ALMOST five years after Congress passed a sweeping law to open government's doors to the disabled, many public buildings still don't have elevators, modified bathroom stalls, or doorways wide enough for wheelchairs.

And most cities won't have the mandated improvements in place by next month's deadline.

``There's no city or town on the face of this earth that's going to be 100 percent fully in compliance,'' says Lowell Haynes, a planner for Newton, Mass., which has a schedule of projects going into 1997.

The 1990 Americans with Disabilities Act has been hailed as the most significant civil-rights legislation since the 1964 law prohibiting racial discrimination.

It bans discrimination against the disabled in job opportunities, public accommodations, transportation, and telecommunications. About 49 million Americans have disabilities.

Under the law, local governments have until Jan. 26 to make structural changes ensuring that disabled people have access to their services. Governments that miss the deadline can be fined up to $50,000 for the first violation and $100,000 for subsequent violations.

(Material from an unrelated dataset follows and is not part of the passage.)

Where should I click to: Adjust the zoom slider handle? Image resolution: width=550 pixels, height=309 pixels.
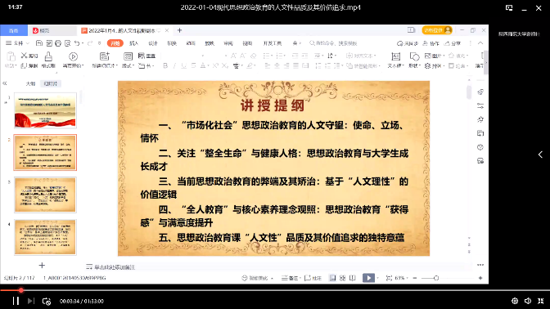click(x=436, y=278)
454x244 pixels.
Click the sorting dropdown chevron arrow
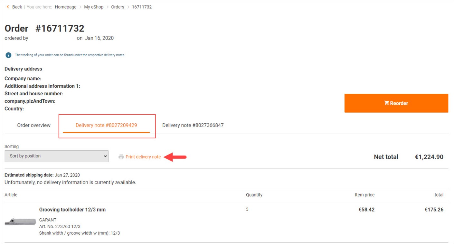(x=105, y=156)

FBI Medicare sting goes awry

FBI agents thought they were setting a trap by buying copies of 35 Medicare cards and selling them to a suspected fraud operation.

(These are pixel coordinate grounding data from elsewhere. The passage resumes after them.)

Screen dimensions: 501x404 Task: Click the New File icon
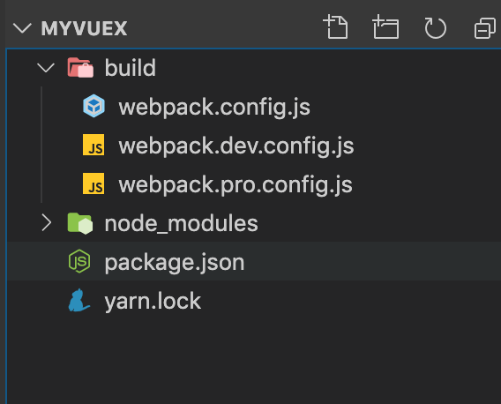[336, 27]
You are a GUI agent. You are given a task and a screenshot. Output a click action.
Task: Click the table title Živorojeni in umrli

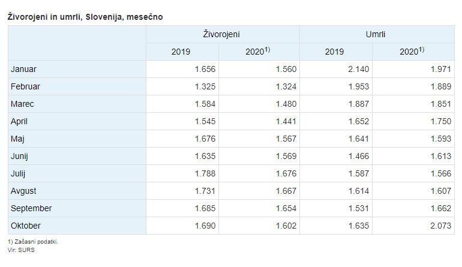tap(85, 17)
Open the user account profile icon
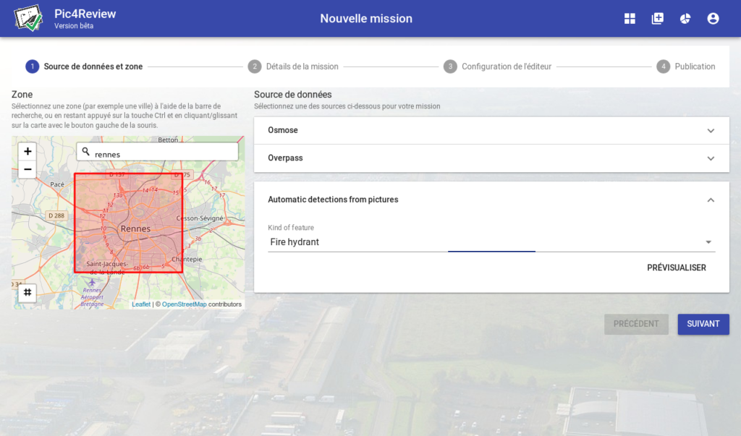The width and height of the screenshot is (741, 436). pos(713,19)
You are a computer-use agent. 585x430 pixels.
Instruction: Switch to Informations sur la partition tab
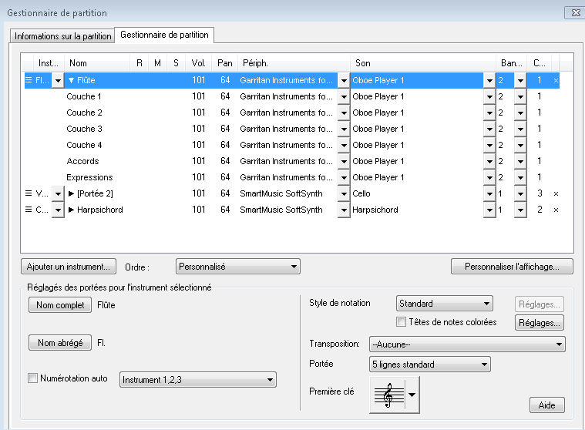[x=63, y=36]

But now the cards are being used to buy expensive leg braces and other medical equipment - and the FBI can't track them.

``The FBI lost control of the cards. Now they have a monster on their hands,'' a government investigator familiar with the case told the Miami Herald for a story in Sunday's issues.

Medicare says it can't cancel the copied cards, which have been circulating for 16 months, because that would wipe out legitimate federal benefits to the people whose names are on those cards.

``Your Medicare number is the same as your Social Security number,'' said Faye Baggiano, associate administrator of the Health Care Financing Administration in Washington. ``And Social Security numbers are issued for life.''

The Herald says it examined the Medicare records for 10 people whose numbers were sold.

Twenty-three clinics and companies billed Medicare a total of $163,745 for services that the real card holders say they never got or tried to get. The FBI and Medicare are still investigating, the Herald says, but there have been no arrests.